Material to process:
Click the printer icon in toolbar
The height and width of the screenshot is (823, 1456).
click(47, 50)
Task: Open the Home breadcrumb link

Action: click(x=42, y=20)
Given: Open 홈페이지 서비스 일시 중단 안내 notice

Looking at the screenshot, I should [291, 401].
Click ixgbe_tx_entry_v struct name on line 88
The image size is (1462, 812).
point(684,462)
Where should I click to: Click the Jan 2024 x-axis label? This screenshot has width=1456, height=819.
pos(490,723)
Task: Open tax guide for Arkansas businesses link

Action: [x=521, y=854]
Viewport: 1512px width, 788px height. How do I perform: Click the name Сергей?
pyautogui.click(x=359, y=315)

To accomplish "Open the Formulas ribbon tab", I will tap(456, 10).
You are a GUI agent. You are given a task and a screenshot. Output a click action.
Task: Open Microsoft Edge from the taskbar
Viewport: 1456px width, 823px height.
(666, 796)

Task goal: A faithful copy of every record is required; output it in full.

Task output:
Click the printer icon in toolbar
The height and width of the screenshot is (823, 1456).
click(47, 50)
Task: Open the Home breadcrumb link

Action: click(x=42, y=20)
Given: Open 홈페이지 서비스 일시 중단 안내 notice

Looking at the screenshot, I should [291, 401].
Click ixgbe_tx_entry_v struct name on line 88
The image size is (1462, 812).
point(684,462)
Where should I click to: Click the Jan 2024 x-axis label? This screenshot has width=1456, height=819.
pos(490,723)
Task: Open tax guide for Arkansas businesses link

Action: [x=521, y=854]
Viewport: 1512px width, 788px height. How do I perform: Click the name Сергей?
pyautogui.click(x=359, y=315)

To accomplish "Open the Formulas ribbon tab", I will tap(456, 10).
You are a GUI agent. You are given a task and a screenshot. Output a click action.
Task: Open Microsoft Edge from the taskbar
Viewport: 1456px width, 823px height.
(666, 796)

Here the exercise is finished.